Accelerating Parallel Programming in Python with Taichi Lang on AMD GPUs#

Taichi Lang is an open-source, imperative, parallel programming language for high-performance numerical computation. It is embedded in Python and uses just-in-time (JIT) compiler frameworks (e.g. LLVM) to offload the compute-intensive Python code to the native GPU or CPU instructions. The language has broad applications spanning real-time physical simulation, numerical computation, augmented reality, artificial intelligence, vision and robotics, visual effects in films and games, general-purpose computing, and much more [1].

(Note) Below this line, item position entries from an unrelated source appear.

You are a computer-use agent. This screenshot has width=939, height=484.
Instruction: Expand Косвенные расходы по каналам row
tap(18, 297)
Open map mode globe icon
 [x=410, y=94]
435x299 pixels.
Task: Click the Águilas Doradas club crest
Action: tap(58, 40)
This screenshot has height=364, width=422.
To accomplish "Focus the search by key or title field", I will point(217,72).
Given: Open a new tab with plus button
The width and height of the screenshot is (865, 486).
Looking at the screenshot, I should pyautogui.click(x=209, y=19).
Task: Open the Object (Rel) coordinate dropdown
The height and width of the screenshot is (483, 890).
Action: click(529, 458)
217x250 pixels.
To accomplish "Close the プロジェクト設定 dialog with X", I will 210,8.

Taichi’s imperative programming paradigm distinguishes it from frameworks like PyTorch and allows for flexible programming with no particular programming patterns for writing numerical computations (e.g. element-wise operations). This flexible, imperative programming paradigm allows the user to write large amounts of code in a single kernel. Taichi also has its own intermediate representation which enables optimizations that are not dependent on the accelerator and compiler backends like common subexpression elimination, dead code elimination, control flow graph analysis, etc. Taichi also goes beyond a Python JIT compiler. Taichi decouples the computation from data structures with a set of generic data containers, called SNodes [2]. SNodes can be used to compose hierarchical, dense or sparse, multi-dimensional fields conveniently [3].
This blog is a guide for programming with Taichi Lang on AMD Instinct GPUs. In this blog, we provide an overview of Taichi, instructions for installing Taichi and several examples for running a Taichi program on AMD Instinct GPUs.

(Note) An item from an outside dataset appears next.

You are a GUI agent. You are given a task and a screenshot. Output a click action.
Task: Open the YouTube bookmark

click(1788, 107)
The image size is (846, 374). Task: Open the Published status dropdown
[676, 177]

Getting Started with Taichi#
When writing compute-intensive tasks, users can make use of the two decorators @ti.func
and @ti.kernel
.
Functions decorated with @ti.kernel
are kernels that serve as the entry points where Taichi’s runtime takes over the tasks,
and they must be directly invoked by Python code. Functions decorated with @ti.func
are building blocks of kernels and can only be
invoked by another Taichi function or a kernel. These decorators instruct Taichi to take over the computation tasks and
compile the decorated functions to machine code using JIT compiler.
As a result, calls to these functions are executed on multi-core CPUs or GPUs.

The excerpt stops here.